Pour atteindre le LAP, il faudra me passer sur le corps.

Combien sommes-nous à pouvoir dire ça ? Qui serait prêt à défendre le lieu dans lequel il a passé quelques années à user de l'encre et du temps ?

Quand tu mets un pied dans cet endroit, plus jamais il ne te quitte. Je refuse qu'on nous en prive. Ce serait perdre une partie de moi-même. Et ce serait empêcher d'autres de vivre la même aventure.
Bien sûr, le regard d'ancien élève reste critique. On t'offrira du "c'était mieux avant" à volonté. Mais. Contre une menace extérieure, nous faisons front. La solidarité, la coopération. Un même objectif. Le collectif, l'autogestion. Une école où on apprend à être quelqu'un de bien. Une école de la vie.
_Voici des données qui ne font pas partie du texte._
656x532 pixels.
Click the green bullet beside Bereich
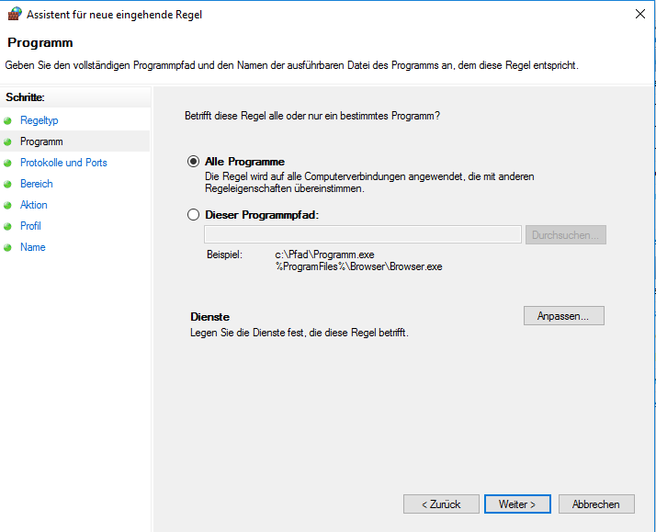coord(7,184)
Enfin, je respirais. Enfin, je pouvais faire tout ce que j'avais voulu faire. Apprendre. Sans contraintes. Sans jugement. Sans but. Apprendre pour le plaisir. Par le plaisir. Apprendre, savoir, découvrir, s'intéresser, être curieux.
Je suis tellement nostalgique de cet endroit. Je souhaite à tes enfants, actuels ou futurs, de pouvoir profiter de tout ça.
La pédagogie traditionnelle. Celle que l'on subit et qui laisse sur le bord de la route les éléments perturbateurs. Ceux qui n'arrivent pas à bêler.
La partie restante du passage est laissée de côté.